Entries on finding words and elements:
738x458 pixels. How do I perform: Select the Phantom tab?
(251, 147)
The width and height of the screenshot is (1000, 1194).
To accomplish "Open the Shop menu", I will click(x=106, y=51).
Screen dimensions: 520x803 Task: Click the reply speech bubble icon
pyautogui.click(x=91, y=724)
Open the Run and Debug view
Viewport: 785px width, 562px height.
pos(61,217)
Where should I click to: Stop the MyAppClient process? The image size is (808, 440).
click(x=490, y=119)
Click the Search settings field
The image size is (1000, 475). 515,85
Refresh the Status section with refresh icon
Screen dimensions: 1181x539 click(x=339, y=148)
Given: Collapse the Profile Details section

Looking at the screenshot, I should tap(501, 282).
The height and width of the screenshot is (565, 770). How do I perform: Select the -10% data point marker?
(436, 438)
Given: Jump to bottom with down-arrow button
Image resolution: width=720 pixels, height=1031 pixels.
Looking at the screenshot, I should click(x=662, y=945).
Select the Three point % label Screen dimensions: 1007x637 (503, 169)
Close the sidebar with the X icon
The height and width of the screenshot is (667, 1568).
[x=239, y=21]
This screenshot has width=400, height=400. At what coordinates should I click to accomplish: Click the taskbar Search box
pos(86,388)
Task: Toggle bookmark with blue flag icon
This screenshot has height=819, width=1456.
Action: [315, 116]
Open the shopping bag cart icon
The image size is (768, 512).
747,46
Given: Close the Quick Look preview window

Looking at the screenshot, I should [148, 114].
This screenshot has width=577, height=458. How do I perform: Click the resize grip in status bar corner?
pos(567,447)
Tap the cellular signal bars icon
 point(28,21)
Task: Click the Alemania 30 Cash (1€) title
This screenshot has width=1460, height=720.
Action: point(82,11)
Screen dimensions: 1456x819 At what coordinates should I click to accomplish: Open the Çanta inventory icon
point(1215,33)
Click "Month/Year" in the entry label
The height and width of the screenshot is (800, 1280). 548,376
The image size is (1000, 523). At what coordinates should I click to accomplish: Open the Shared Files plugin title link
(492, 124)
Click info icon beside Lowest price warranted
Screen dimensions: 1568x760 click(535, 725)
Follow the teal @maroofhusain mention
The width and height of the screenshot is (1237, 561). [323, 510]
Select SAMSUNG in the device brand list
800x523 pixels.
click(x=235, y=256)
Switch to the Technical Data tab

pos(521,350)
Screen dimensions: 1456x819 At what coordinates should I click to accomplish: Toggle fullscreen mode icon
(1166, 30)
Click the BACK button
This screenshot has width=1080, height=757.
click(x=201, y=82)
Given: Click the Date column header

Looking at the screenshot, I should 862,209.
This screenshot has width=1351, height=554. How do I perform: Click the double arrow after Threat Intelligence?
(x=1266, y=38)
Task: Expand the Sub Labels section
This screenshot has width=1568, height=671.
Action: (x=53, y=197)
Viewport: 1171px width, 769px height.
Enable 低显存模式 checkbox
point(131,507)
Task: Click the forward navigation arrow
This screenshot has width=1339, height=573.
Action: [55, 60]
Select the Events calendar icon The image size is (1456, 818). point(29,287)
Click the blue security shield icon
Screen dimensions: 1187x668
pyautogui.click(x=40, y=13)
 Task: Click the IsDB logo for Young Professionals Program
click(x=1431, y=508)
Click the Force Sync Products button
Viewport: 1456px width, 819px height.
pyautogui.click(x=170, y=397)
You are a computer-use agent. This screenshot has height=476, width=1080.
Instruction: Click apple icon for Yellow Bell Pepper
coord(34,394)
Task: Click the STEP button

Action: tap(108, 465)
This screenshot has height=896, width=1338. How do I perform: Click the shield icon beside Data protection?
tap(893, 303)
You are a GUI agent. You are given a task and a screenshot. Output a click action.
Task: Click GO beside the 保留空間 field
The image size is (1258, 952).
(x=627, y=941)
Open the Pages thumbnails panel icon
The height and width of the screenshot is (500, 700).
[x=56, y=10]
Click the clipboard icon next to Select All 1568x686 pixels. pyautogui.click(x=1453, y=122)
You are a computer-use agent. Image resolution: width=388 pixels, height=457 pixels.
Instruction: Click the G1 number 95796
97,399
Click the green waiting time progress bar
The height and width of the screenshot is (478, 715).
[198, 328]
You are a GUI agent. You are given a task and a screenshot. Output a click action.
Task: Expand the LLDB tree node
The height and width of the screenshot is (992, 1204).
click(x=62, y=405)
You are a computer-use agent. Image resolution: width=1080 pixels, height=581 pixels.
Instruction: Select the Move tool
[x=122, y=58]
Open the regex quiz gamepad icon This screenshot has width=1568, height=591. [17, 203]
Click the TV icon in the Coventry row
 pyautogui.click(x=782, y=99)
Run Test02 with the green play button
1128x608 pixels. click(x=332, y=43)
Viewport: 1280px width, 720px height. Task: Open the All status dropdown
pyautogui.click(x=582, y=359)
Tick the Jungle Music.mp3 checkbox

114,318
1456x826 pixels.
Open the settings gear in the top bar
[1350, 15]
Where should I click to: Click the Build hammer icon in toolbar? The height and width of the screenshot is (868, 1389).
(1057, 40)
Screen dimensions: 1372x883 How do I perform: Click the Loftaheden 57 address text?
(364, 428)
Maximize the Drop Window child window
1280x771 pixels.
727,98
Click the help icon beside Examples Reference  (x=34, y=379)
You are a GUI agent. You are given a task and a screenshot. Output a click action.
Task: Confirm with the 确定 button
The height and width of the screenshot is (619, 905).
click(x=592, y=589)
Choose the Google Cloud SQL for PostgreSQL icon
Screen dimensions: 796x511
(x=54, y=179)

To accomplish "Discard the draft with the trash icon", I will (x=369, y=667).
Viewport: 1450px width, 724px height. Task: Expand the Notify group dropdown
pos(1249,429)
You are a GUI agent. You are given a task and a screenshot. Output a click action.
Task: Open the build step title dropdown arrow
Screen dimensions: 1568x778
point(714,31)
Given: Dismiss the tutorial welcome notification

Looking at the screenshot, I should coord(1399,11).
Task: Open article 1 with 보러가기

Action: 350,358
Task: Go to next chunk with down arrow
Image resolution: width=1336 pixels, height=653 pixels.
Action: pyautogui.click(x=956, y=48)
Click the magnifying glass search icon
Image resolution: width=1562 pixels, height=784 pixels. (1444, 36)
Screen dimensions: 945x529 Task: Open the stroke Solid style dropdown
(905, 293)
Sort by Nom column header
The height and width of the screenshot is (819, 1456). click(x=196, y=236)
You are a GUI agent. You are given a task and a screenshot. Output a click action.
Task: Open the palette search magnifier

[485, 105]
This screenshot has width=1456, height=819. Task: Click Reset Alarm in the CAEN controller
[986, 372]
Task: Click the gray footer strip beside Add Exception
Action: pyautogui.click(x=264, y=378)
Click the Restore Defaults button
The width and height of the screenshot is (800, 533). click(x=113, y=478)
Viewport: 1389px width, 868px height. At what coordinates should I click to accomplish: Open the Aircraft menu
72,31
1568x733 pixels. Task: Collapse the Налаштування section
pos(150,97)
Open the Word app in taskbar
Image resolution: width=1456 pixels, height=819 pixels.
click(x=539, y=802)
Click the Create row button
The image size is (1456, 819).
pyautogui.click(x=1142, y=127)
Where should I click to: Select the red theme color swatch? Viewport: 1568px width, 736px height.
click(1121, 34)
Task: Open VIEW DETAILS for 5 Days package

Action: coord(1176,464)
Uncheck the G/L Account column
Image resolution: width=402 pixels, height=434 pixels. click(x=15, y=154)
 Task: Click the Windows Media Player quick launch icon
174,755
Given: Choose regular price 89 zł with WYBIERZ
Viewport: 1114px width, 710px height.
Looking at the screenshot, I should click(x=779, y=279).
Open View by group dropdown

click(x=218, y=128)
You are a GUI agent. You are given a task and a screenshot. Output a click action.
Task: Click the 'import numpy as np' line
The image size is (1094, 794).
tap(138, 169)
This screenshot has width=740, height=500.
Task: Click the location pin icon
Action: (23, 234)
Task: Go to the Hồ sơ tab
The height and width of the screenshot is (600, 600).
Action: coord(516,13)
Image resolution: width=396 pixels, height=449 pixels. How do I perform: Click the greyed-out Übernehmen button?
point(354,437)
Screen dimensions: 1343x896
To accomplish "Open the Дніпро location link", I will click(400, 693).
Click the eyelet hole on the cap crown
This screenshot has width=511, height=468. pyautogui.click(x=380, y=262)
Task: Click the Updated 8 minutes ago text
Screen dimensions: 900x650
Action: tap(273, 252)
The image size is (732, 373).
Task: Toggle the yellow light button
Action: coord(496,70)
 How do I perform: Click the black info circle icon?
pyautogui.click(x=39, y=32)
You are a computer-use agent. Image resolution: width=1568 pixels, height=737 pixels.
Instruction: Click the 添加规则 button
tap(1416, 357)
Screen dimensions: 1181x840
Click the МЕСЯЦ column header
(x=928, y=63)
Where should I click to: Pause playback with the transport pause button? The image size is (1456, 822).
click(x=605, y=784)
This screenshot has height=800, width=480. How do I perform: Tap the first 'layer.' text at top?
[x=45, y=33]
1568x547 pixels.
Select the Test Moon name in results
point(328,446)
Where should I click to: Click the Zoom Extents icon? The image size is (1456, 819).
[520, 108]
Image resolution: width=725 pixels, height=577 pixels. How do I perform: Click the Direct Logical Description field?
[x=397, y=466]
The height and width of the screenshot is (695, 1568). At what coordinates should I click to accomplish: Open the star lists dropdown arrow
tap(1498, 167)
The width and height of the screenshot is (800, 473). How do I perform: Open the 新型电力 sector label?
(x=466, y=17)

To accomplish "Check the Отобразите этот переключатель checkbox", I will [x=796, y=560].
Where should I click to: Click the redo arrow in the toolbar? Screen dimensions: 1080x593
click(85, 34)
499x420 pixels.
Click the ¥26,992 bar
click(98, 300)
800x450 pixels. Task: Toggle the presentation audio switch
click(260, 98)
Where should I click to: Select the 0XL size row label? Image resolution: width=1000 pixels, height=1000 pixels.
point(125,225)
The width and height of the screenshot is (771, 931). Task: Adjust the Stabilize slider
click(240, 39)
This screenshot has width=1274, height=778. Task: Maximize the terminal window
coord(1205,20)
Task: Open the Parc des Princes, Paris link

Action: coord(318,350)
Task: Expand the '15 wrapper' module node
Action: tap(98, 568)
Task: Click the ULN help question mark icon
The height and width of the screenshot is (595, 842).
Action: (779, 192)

■ What this task involves:
Put the records into a numbered list, starting at their first line and ending at the line containing "pos(61,217)", with both of those lines included and blank lines left out.

■ Exercise answer:
1. 738x458 pixels. How do I perform: Select the Phantom tab?
2. (251, 147)
3. The width and height of the screenshot is (1000, 1194).
4. To accomplish "Open the Shop menu", I will click(x=106, y=51).
5. Screen dimensions: 520x803 Task: Click the reply speech bubble icon
6. pyautogui.click(x=91, y=724)
7. Open the Run and Debug view
8. Viewport: 785px width, 562px height.
9. pos(61,217)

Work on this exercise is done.